Le Conseil d’Etat était saisi d’une seconde question, que l’on commentera de façon incidente, car elle ne
concerne qu’indirectement la procédure pénale. L’article L. 223-3 du Code de la route prévoit ainsi que « lorsqu'il est
fait application de la procédure de l'amende forfaitaire ou de la procédure de composition pénale, l'auteur de l'infraction est informé que le
paiement de l'amende ou l'exécution de la composition pénale entraîne le retrait du nombre de points ». Le tribunal administratif
interrogeait ainsi la haute juridiction sur l’incidence d’une absence d’information du propriétaire du véhicule sur la
validité de la décision administrative de retrait des points. En effet, lorsque le propriétaire du véhicule s’acquitte de
l’amende forfaitaire, il peut avoir à l’esprit que ce paiement lui est imposé par le Code de la route, mais qu’il n’aura
pas d’incidence sur le nombre de points en vertu de l’article L. 121-3 du même Code. L’obligation d’information de
l’article L. 223-3 est donc essentielle, car elle doit porter à l’attention du conducteur l’incidence d’un paiement
spontané de l’amende sur le retrait des points. Le Conseil d’Etat en déduit que « eu égard aux conséquences du paiement de
l’amende sur la validité de son permis de conduire, la délivrance de cette information préalable constitue une garantie essentielle donnée au
destinataire de l’avis de contravention pour lui permettre de contester, devant la juridiction de proximité, être l’auteur de l’infraction, et
constitue ainsi une condition de la légalité de la décision de retrait de points ». S’il n’a pas reçu l’information prévue à l’article L.
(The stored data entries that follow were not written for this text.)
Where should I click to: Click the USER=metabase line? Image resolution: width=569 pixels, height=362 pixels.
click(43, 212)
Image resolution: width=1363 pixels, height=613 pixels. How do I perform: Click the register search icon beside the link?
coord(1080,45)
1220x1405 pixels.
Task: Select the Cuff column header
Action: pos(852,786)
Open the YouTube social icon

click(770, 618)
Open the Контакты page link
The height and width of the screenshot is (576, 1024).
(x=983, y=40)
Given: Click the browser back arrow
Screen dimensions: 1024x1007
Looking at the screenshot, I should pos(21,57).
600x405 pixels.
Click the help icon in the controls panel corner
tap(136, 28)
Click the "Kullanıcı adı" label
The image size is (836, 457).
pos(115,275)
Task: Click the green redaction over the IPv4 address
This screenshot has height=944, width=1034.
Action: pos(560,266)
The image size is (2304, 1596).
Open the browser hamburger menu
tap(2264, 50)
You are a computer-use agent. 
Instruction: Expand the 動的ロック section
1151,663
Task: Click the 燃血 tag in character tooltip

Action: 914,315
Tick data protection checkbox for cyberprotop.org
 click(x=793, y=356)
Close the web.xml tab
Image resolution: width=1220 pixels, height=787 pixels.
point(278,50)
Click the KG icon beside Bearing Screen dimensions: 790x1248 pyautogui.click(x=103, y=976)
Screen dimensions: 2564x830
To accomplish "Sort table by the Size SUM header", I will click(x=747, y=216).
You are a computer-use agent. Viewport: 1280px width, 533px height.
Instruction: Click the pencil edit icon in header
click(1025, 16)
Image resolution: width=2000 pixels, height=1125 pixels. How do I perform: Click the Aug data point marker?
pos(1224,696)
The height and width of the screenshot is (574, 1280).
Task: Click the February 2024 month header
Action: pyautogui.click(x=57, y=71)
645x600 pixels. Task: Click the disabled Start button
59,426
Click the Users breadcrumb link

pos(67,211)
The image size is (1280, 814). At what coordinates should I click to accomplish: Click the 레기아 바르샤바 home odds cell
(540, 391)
223-3, le propriétaire du véhicule est fondé à obtenir, devant la juridiction administrative, l’annulation la décision de
retrait de points.
Cette dualité de sanctions pénale et administrative en matière de délinquance routière crée des difficultés de
coordination procédurale entre juridictions pénale et administrative. Le Conseil d’Etat, en suivant l’orientation
donnée par la Cour de cassation en la matière, a clarifié utilement l’incidence des règles de procédure pénale sur la
sanction administrative que constitue le retrait de points. Voici un exemple de coopération qui mérite d’être réitéré.
6
L’effet est plus important encore en matière pénale puisque le paiement de l’amende éteint l’action publique.
7
Cass. crim. 26 juin 1996, bull., n° 277 : « chaque perte partielle de points, bien que s'appliquant de plein droit et échappant
à l'appréciation des juridictions répressives, est subordonnée à la reconnaissance de la culpabilité de l'auteur de l'infraction, soit
par le juge pénal, après examen préalable de la cause par un tribunal indépendant et impartial, soit par la personne concernée
elle-même qui, en s'acquittant d'une amende forfaitaire, renonce expressément à la garantie d'un procès équitable ».